In a comparative experiment, instead of dots, participants were shown faces. They were asked to count angry faces. As there were fewer of them, they also identified neutral faces as angry.
They showed that participants respond to a decreasing stimulus ("problem") by expanding the definition of the "problem":
Even when things improve, when the problem occurs less frequently or to a lesser extent, this priming persists for the time being, and the problem is perceived with the same intensity. The antennas for perceiving the problem become more sensitive. Problem solvers broaden the definition of the problem without being aware of it and continue to feel compelled to work on the problem.
Similarly, the philosopher and psychotherapist Odo Marquard recognized this tendency of perception in the 1980s and called it "the law of increasing penetration of negative remnants." Essentially, he recognized something that was scientifically proven decades later in the experiment. He had sought the cause of the phenomenon more in moral misconduct, and his law was related to social progress.

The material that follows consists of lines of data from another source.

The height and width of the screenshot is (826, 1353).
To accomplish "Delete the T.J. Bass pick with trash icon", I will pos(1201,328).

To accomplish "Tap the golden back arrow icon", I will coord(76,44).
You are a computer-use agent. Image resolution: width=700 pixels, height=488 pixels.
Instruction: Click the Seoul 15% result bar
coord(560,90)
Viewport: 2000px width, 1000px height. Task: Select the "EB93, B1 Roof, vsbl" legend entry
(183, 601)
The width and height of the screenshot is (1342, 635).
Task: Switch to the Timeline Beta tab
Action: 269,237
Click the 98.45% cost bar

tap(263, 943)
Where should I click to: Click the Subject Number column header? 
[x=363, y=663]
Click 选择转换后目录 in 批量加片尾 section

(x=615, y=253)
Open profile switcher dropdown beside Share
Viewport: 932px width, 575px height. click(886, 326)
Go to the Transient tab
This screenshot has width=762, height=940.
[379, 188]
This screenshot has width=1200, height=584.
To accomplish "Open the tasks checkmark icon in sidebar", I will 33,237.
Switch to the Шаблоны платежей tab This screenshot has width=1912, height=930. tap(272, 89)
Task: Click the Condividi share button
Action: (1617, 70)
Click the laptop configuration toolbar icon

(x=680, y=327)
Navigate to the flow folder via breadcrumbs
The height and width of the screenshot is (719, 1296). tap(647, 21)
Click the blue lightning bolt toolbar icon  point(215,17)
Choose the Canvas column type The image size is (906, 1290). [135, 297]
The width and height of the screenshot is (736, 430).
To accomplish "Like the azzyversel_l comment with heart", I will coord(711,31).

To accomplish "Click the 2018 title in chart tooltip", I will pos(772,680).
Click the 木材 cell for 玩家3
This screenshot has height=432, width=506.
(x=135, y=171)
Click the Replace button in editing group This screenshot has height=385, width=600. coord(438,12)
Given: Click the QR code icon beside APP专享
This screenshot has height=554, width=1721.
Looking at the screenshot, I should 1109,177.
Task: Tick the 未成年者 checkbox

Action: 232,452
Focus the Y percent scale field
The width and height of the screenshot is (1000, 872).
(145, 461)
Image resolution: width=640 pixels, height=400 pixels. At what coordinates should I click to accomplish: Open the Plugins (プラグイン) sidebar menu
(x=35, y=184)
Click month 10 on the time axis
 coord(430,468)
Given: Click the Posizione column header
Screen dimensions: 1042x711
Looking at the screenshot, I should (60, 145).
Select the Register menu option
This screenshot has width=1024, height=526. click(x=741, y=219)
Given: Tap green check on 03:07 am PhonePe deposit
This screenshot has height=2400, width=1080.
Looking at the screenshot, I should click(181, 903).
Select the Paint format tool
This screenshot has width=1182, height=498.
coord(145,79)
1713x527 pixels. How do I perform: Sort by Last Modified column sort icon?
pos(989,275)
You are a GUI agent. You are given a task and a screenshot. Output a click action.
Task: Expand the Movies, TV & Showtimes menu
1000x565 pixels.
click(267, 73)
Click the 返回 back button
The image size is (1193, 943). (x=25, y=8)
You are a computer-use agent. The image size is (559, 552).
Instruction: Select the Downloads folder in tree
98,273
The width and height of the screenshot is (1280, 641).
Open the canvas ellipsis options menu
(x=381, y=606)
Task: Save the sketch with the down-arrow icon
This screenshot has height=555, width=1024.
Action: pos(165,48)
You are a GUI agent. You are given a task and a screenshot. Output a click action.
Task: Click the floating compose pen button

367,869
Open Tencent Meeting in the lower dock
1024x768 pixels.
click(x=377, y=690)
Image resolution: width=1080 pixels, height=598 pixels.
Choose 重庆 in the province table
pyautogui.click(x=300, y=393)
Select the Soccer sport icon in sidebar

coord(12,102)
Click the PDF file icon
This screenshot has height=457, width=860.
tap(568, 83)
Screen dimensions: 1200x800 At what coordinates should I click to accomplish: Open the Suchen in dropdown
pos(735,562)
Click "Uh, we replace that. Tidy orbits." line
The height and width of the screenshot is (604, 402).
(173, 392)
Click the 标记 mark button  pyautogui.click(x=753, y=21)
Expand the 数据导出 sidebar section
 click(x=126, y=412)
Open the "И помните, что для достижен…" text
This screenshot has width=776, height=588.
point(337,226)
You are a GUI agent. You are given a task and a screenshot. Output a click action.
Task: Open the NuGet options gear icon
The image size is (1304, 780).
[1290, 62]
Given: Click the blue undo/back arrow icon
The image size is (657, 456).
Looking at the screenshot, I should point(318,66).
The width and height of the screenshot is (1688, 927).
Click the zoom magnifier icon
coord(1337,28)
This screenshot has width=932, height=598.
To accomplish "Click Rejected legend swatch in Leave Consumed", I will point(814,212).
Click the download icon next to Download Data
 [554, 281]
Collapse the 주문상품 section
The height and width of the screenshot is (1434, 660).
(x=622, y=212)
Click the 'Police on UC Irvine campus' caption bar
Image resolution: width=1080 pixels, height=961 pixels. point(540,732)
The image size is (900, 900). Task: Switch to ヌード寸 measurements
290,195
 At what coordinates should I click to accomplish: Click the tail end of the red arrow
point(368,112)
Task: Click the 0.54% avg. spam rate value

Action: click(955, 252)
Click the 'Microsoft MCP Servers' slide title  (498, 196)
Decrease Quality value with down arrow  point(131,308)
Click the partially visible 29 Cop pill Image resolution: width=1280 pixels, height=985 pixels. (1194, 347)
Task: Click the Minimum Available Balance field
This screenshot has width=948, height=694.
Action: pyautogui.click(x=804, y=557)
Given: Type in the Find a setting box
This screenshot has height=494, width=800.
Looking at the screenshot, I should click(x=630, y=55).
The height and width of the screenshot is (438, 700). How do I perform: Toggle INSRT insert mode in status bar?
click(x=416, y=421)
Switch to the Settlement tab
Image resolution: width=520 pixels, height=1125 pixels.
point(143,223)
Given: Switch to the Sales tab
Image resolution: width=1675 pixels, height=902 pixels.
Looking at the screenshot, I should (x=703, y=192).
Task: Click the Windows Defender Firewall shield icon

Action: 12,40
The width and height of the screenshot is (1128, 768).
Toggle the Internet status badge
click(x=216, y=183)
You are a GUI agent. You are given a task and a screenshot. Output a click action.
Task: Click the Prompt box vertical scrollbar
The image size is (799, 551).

This phenomenon has a variety of implications and may explain why people whose job it is to find and eliminate problems often cannot recognize when the work is done.
"Problems that we have already successfully fought against seem as if they never disappear." (Silke Jäger)
This was also recognized by the developers of systemic therapy in the 1970s. Instead of analyzing the problem, clients are invited to focus more on where they are already doing things in a way that works or where they have already solved the problem. It is also helpful to become aware of what has already been well managed in the partnership in the past and what is already working well in the present. "Problem talk creates problems, solution talk creates solutions." (Steve de Shazer)
Because - problem awareness helps to find a solution. However, it can also lead to chronic dissatisfaction through prolonged attachment.